- Fiskernes Chapel
- 66°35′17″N 12°14′26″E﻿ / ﻿66.58810577°N 12.24058941°E
- Location: Træna Municipality, Nordland
- Country: Norway
- Denomination: Church of Norway
- Churchmanship: Evangelical Lutheran

History
- Status: Chapel
- Founded: 1887

Architecture
- Functional status: Active
- Architect: A. B. Jurgensen
- Architectural type: Long church
- Completed: 1887 (139 years ago)

Specifications
- Capacity: 30
- Materials: Wood

Administration
- Diocese: Sør-Hålogaland
- Deanery: Nord-Helgeland prosti
- Parish: Træna

= Fiskernes Chapel =

Church in Nordland, Norway

Fiskernes Chapel (Fiskernes bedehuskapell) is a chapel of the Church of Norway in Træna Municipality in Nordland county, Norway.
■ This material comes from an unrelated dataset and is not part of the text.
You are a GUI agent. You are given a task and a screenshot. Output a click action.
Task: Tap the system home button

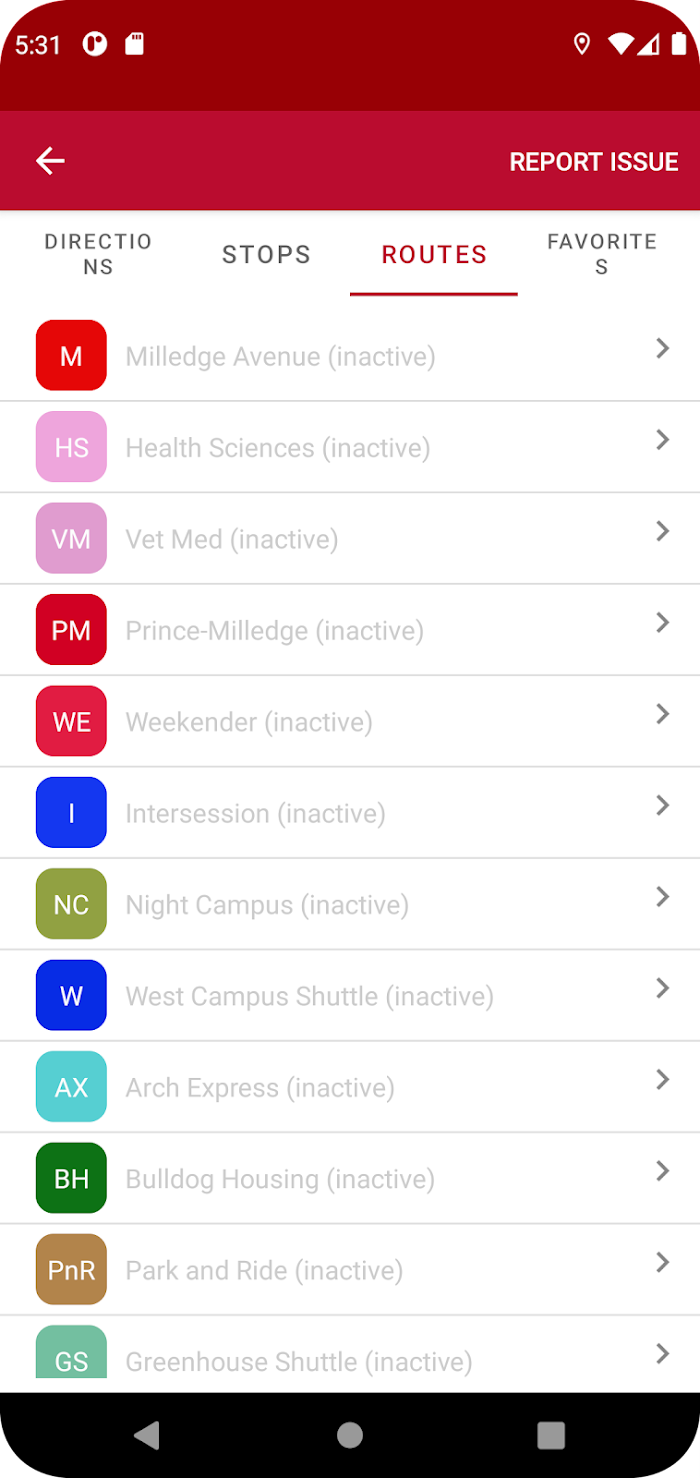coord(350,1435)
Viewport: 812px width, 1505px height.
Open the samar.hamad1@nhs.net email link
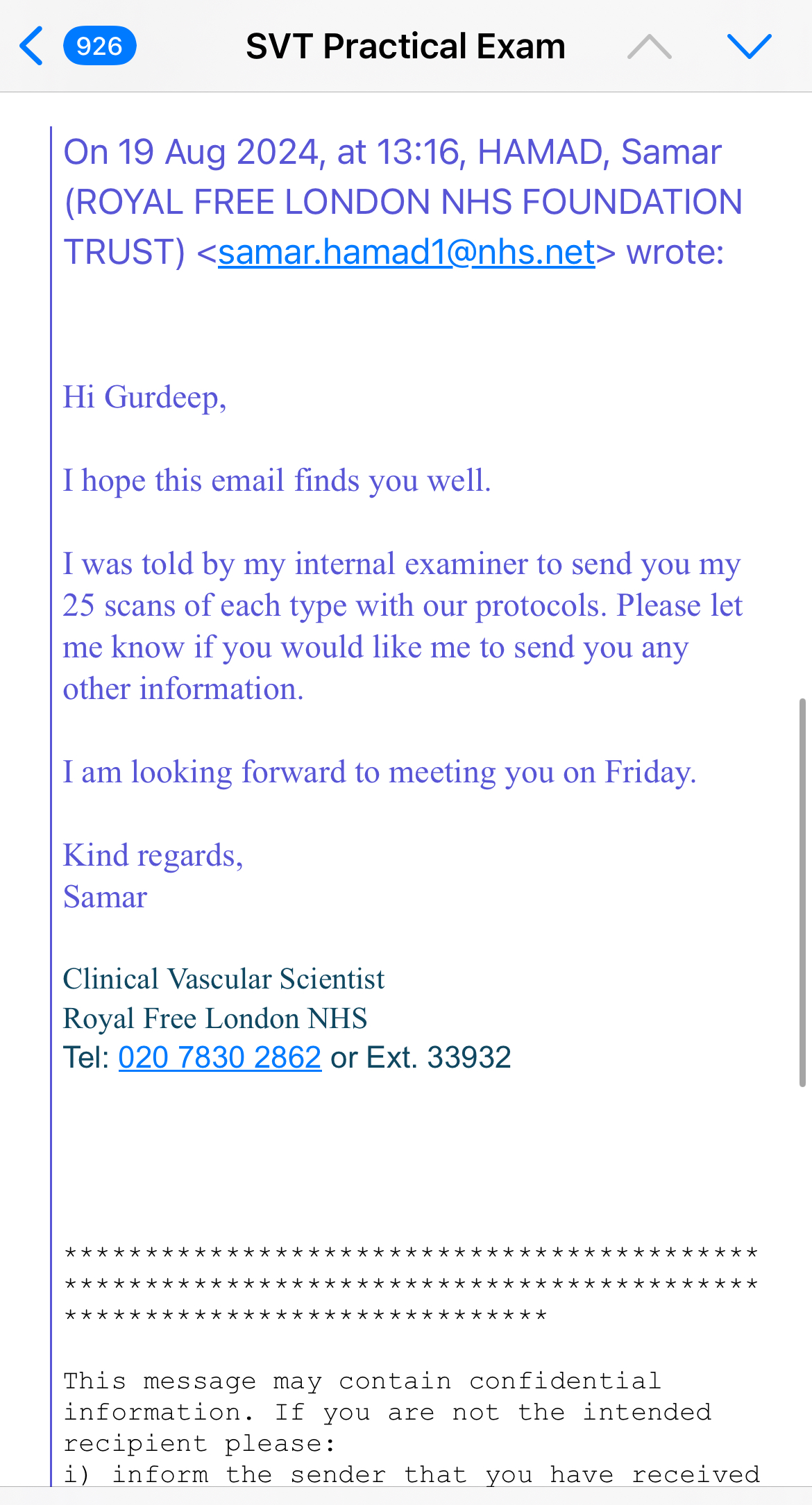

It is located on the island/village of Selvær. It is an annex chapel in the Træna parish which is part of the Nord-Helgeland prosti (deanery) in the Diocese of Sør-Hålogaland. The white, wooden chapel was built in a long church style in 1887 using plans drawn up by the architect A. B. Jurgensen. The chapel seats about 30 people.